Sioux Center Christian School educates approximately 538 students grades pre-K through 8th. Most students who graduate from Sioux Center Christian continue to either Western Christian High School in Hull, Iowa or Unity Christian High School in Orange City, Iowa, although some go to the Sioux Center High School for their high school education.

The sports teams of Dordt University and Sioux Center Community Schools enjoy a friendly, yet heated, rivalry with the teams of Orange City. Dordt University and Northwestern College compete in a number of sports, including soccer, volleyball and basketball. Dordt University recently started a football program, fielding a Junior Varsity team in the fall of 2007 and a Varsity team in 2008. MOC-Floyd Valley Community School competes spiritedly with Sioux Center Community School in many school activities. Sioux Center is a large division 2A school.

===Library===
The Sioux Center Public Library began in 1927. Its location changed many times over the years due to expanding demand and resource materials. In 1967, the library opened in a new location one block Southeast of the Centre Mall. On July 23, 2003, a fire started due to arson and destroyed the library and $600,000 worth of materials in it. The library was moved to the community center while plans were drawn up for construction of a new building. Completed in September 2008, the Sioux Center Library's new location opened the door to many services – private meeting rooms, an art gallery, and many computers available for public use.

==Organizations==

===Boy Scouts of America===
Scouting began in Sioux Center back in 1923. The Sioux Center troop was charted as Troop 1 with Sioux City Area Council. After a number of years, Troop 1 was discontinued until 1935. Under the same council, Troop 94 was chartered by the American Legion Post #199. The Troop has continued since 1935. In 1943, the Sioux City Area Council transferred the troop to the Prairie Gold Area Council located in Fort Dodge, Iowa.

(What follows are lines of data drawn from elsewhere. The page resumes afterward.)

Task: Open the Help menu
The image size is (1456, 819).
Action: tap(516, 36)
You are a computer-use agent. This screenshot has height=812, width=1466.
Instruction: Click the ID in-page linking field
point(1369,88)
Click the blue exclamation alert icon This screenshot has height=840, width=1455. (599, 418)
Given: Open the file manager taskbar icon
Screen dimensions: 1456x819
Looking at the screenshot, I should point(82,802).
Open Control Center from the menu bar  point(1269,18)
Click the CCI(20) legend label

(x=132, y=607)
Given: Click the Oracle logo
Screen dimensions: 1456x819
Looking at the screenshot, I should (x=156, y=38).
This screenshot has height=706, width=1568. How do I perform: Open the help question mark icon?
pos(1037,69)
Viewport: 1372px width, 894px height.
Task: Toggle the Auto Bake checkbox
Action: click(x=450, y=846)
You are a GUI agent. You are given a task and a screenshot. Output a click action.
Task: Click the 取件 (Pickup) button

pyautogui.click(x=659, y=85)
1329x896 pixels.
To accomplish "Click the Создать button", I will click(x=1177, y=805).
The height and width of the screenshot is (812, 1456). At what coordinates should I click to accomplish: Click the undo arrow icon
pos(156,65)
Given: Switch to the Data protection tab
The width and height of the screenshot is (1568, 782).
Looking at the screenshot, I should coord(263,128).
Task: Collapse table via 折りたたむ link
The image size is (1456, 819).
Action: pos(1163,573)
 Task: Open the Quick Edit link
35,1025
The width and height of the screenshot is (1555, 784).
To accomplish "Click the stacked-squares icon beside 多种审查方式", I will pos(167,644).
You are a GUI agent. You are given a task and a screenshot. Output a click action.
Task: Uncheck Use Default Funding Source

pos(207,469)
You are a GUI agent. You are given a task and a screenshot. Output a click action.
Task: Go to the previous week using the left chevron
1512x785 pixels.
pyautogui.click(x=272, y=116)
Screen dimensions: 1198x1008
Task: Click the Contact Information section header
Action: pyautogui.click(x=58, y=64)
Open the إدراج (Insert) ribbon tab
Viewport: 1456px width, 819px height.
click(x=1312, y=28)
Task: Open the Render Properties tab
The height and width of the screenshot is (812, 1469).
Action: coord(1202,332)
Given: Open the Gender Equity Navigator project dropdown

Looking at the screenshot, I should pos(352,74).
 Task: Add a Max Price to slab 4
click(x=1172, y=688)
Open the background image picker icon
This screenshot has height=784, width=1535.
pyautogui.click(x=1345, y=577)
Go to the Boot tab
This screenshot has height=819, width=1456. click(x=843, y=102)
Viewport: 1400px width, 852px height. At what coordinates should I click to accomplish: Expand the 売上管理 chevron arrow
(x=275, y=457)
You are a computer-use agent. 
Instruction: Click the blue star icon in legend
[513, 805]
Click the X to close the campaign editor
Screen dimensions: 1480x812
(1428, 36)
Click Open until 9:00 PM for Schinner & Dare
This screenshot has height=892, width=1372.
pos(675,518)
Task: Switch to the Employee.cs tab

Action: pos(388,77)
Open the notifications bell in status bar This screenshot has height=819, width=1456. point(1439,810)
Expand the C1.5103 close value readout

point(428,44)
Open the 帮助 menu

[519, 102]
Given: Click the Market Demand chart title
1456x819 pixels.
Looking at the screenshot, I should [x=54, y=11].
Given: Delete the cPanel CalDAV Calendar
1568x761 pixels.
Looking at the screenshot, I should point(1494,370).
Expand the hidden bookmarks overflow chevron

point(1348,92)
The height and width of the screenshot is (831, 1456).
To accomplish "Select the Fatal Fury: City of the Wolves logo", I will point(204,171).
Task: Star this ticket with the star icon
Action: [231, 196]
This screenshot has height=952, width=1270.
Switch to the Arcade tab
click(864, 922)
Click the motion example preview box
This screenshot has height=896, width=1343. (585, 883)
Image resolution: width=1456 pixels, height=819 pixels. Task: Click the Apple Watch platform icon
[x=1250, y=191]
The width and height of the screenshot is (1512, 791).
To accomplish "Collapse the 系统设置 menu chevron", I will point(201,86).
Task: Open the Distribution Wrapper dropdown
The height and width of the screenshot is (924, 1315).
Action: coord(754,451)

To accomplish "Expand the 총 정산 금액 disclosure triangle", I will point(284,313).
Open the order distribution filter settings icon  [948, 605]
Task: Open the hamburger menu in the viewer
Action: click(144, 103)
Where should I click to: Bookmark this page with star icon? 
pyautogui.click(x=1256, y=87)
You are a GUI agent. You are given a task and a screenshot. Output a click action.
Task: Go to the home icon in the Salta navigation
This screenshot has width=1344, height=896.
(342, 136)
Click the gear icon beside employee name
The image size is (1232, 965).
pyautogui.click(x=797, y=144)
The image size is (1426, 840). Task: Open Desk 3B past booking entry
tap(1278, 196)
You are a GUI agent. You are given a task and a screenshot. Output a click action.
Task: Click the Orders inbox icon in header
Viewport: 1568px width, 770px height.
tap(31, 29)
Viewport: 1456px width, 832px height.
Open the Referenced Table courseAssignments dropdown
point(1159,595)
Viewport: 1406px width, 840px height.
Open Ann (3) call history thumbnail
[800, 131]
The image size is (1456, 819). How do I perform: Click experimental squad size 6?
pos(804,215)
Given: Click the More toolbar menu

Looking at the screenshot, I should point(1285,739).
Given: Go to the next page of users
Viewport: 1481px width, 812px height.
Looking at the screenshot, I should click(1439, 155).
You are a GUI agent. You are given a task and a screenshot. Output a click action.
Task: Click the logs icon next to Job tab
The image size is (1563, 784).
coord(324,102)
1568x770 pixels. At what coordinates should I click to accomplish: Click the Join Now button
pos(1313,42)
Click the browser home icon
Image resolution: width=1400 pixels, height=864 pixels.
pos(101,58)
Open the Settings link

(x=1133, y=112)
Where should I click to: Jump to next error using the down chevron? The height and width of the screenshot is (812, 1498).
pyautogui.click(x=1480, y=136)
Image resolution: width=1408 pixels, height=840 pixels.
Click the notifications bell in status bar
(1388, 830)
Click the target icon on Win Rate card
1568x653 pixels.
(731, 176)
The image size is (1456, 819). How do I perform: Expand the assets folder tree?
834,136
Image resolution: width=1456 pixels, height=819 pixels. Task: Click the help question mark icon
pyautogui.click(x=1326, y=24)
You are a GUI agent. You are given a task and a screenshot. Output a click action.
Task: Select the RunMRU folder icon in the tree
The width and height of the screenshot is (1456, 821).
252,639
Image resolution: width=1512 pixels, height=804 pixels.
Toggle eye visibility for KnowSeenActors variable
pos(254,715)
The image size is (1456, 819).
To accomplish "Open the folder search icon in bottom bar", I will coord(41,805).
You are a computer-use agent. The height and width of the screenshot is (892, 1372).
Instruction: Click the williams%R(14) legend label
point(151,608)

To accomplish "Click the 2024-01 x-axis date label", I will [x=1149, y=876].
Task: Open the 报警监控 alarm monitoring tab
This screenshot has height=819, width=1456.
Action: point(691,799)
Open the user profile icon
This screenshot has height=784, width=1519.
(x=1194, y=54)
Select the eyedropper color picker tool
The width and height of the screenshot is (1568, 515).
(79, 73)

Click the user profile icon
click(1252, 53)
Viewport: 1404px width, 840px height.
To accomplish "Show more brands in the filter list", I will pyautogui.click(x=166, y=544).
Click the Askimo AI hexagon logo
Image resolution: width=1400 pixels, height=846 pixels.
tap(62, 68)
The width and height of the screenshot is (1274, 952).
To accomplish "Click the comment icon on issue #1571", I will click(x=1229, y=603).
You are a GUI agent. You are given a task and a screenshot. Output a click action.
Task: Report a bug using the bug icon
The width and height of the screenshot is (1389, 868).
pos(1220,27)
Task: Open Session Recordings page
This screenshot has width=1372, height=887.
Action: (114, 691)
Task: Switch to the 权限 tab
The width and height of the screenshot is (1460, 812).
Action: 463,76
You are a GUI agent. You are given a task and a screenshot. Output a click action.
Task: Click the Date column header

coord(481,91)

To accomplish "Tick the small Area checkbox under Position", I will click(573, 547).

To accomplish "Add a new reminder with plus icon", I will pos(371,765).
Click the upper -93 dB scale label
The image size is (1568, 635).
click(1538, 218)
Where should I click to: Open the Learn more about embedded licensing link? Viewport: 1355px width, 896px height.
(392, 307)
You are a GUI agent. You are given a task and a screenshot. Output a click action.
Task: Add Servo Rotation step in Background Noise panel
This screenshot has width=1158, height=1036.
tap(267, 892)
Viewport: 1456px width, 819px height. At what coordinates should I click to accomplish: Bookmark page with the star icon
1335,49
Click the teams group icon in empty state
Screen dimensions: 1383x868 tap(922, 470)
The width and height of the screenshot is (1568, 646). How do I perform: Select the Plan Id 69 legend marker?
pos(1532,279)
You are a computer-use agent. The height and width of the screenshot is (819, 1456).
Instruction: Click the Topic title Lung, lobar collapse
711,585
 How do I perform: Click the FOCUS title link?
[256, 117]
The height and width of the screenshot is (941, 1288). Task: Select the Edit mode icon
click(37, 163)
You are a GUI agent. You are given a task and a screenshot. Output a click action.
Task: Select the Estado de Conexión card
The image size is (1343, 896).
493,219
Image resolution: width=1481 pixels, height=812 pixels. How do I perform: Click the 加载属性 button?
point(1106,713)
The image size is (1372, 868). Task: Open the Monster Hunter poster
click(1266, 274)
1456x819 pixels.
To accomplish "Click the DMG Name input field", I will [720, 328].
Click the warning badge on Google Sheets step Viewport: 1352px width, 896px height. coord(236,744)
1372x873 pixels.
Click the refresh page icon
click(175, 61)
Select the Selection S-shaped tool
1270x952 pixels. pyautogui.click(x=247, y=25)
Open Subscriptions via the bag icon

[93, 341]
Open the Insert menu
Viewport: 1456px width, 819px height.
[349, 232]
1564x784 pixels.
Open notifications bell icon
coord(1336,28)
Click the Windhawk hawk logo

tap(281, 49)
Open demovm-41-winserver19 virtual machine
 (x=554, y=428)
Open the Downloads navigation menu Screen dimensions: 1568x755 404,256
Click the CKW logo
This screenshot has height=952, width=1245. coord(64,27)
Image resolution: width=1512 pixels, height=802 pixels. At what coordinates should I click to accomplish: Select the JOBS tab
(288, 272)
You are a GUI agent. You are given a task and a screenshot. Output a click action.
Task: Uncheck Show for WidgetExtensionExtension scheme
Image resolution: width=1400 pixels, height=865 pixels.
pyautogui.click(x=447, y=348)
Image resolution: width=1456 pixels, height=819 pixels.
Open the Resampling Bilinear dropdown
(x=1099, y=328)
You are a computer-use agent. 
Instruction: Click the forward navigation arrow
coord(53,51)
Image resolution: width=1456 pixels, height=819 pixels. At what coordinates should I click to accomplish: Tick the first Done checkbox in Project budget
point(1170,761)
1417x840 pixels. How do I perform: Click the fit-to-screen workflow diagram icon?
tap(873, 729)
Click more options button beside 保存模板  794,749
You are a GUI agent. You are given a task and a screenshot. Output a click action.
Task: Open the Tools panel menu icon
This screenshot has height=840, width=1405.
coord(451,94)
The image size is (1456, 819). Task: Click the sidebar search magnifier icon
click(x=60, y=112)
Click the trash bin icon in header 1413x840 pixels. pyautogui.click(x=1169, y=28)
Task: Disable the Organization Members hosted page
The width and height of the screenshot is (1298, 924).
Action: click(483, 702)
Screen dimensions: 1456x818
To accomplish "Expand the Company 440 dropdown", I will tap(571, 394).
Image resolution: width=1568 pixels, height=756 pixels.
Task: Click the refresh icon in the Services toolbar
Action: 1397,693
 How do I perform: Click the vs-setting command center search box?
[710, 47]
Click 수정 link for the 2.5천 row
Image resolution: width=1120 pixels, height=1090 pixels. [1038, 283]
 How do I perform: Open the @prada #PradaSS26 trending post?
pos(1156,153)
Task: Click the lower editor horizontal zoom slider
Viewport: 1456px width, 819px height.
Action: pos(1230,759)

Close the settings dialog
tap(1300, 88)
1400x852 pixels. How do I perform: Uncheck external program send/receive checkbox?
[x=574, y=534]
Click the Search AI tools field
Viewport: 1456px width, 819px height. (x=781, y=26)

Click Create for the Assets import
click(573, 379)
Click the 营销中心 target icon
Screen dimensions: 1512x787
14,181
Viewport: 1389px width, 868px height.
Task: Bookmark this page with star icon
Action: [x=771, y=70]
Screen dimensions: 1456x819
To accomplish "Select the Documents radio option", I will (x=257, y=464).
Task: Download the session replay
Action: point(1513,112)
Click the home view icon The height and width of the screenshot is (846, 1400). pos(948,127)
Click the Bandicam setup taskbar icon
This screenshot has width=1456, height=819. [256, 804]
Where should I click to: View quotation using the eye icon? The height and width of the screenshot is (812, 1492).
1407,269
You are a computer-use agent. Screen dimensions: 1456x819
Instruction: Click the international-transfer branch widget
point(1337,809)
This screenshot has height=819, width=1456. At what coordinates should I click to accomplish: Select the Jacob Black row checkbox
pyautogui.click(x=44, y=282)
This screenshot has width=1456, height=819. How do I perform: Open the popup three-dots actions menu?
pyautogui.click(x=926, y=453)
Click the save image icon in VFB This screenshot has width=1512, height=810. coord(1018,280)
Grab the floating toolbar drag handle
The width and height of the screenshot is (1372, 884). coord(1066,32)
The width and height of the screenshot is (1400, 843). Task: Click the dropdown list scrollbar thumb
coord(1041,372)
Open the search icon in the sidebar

At that time, Troop 94 was redesignated as Troop 211. The troop has had over 75 Scouts reach the rank of Eagle Scout in its history.

===Sioux Center Wreaths Across America===
The tradition of laying wreaths to honor veterans during the holiday season began in 1992, when Morrill Worcester of Worcester Wreath Company (Harrington, Maine) was stuck with a number of extra wreaths at the close of the holiday season. Remembering a boyhood trip to Arlington National Cemetery, he donated 5,000 wreaths to be placed at the headstones of an older section of the cemetery. Worcester's action grew into a national movement. In 2006, Wreaths Across America was formed as a non-profit. Every year on a Saturday in December, more than 1,000 locations participate by laying wreaths out of remembrance and respect for America's servicemen and women. Each wreath is sponsored by individuals, organizations, or businesses. Each sponsorship lays one wreath in Memory Gardens.